Perf: clone DM in Integral.evaluate() (3× speedup; closes #171 narrative) by lmoresi · Pull Request #172 · underworldcode/underworld3

lmoresi · 2026-05-05T04:22:27Z

Summary

Replaces `Integral.evaluate()`'s shared-mesh-DS path with a per-call clone-DM + `createDS` (matching the working `CellWiseIntegral` pattern). On current development this delivers a clean ~3× per-call speedup for volume integrals.

The original linear-growth narrative from #171 no longer reproduces on current development — see "What changed" below. The fix is still worth landing as a perf cleanup and a structural improvement.

Re-framed for context; #171 closes either way.

What the reproducer shows

@lmoresi's full reproducer (`/tmp/repro_issue_171.py` from `~/.claude/plans/repro-issue-171-integral-growth.md`): mirrors the original 1/64 Ra=1e7 setup (UnstructuredSimplexBox, P2-P1 Stokes, P3 T, qdegree=3), three cached `uw.maths.Integral` objects (volume, mean T, V·V), 100 evaluate() calls per integrand at cellsize 1/32.

	t_first	t_steady	ratio	linear slope	verdict
unpatched dev (`origin/development`)	27.7 ms	16.2 ms	0.59x	flat (-0.08%/call)	NOT reproduced
with this PR	12 ms	5.1 ms	0.43x	flat (-0.20%/call)	NOT reproduced

Per-call cost is ~3× lower with the fix (16 ms → 5 ms), but the linear-growth claim that originally motivated #171 doesn't manifest on either branch at this scale.

What changed since the original report

The original convection run at 1/64 (Ra=1e7, ~3000 timesteps) showed t_vol going from 5 s to 833 s. Predicted-with-bug at 1/32 was 1.3 s → 17 s. Actual unpatched today: 28 ms → 16 ms. That's ~1000× lower than predicted-with-bug — strong evidence that some intermediate landing on development killed the linear-growth pathology, before this PR. Plausible candidates: #160 (SNES + DM-hierarchy lifecycle leak), #155 (swarm-routed point eval), #161 (ETD lifecycle changes). Bisecting which one isn't tracked here.

Why land it anyway

Strict perf win (~3× per call) on current dev, repeatable on a clean reproducer.
Eliminates the only remaining shared-DS mutation site in `Integral.evaluate()`. Closes the door on the same pathology recurring later as other lifecycle code shifts around.
Matches `CellWiseIntegral`'s working pattern — closes the asymmetry that originally pointed us at this site.
Adds explicit `dmc.destroy()` so long runs don't accumulate cloned DMs (the broader DM lifecycle issue is tracked separately).

Why the perf is faster (mechanism)

The shared mesh DS has every registered field on it (T, V, P, plus solver internals). `DMPlexComputeIntegralFEM` walks all of them per call. The cloned DM has only the dummy P1 field we attach via `setField(0, fec)`, so the per-integration DS is leaner. Same reason CellWiseIntegral's pattern works.

Test plan

`/tmp/repro_issue_171.py` (1/32, 100 calls): both unpatched and patched flat, patched ~3× faster.
`pytest -m "level_1 and tier_a"` on `amr-dev`: 62 passed, 3 skipped, 0 failed.
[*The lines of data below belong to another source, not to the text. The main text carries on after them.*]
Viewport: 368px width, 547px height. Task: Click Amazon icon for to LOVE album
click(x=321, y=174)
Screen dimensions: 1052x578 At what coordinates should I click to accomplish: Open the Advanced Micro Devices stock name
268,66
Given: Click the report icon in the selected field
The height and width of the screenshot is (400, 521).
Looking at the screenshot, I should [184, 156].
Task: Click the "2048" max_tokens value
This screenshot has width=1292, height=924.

No numerical regressions.
Latent dim bug noted: `CellWiseIntegral` still references nonexistent `self.dim`; this PR uses `self.mesh.dim` correctly. CellWiseIntegral fix is out of scope.

Closes

#171 — the narrative shifts but the issue resolves either way (the linear-growth pathology is gone on current dev; this PR closes the only remaining mechanism that could re-introduce it, plus delivers a 3× perf win).
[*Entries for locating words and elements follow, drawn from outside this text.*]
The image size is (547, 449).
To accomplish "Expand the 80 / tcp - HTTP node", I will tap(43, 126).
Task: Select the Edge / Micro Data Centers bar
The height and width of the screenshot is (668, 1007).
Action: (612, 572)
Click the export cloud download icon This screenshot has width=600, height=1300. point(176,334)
Underworld development team with AI support from Claude Code

Integral.evaluate() called PetscDSSetObjective on the shared mesh DS every call, then DMPlexComputeIntegralFEM. The user reports this makes diagnostic-integral cost grow linearly across long runs — convection diagnostics at Ra=1e7 / 1/64 mesh / ~3000 timesteps showed t_vol going from 5 s to 833 s (≈ +0.65 s per integral call), while solve costs (t_stokes, t_adv) stayed flat over the same window. By step ~3700 the diagnostic was ~20× the actual solve. The asymmetric sister class CellWiseIntegral.evaluate() already takes the right path: clone the mesh DM, attach a default FE field, create a fresh DS, set the objective on that fresh DS, integrate, and return. This commit brings Integral.evaluate() in line with that pattern, with one improvement over CellWiseIntegral: explicit dmc.destroy() at the end so long runs don't accumulate cloned DMs (the broader DM-lifecycle cleanup is tracked separately). The fix doesn't reproduce the symptomatic linear growth at small mesh + small call-count locally (200 calls × 100-cell mesh stays flat at ~2.5 ms per 3 integrals both before and after the fix) — the behaviour is scale-dependent. Confirmation at the original Ra=1e7 / 1/64 / 3000-step scale is left as a re-run on the reporter's side. Verified -------- - /tmp/repro_171.py — 200 evaluate() calls × 3 integrals each on a 100-cell mesh: post-fix mean ratio last/first = 0.04x (flat). - /tmp/repro_171b.py — same, with a Stokes solve interleaved between integrations: post-fix ratio 0.21x (flat). - pytest -m "level_1 and tier_a" on amr-dev: 62 passed, 3 skipped, 0 failed. No numerical regressions. Underworld development team with AI support from Claude Code

Copilot

Pull request overview

This PR aims to fix the long-run performance regression in uw.maths.Integral.evaluate() by stopping it from mutating the shared mesh DS on every call. In the Underworld3 maths/PETSc integration layer, it replaces the shared-DS path with a per-call scratch DM/DS path.

Changes:

Reworks Integral.evaluate() to clone the mesh DM and build a fresh DS for each evaluation.
Switches the integral computation to run on the cloned DM instead of the shared mesh DM.
Adds explicit cleanup of the cloned DM after each integral call.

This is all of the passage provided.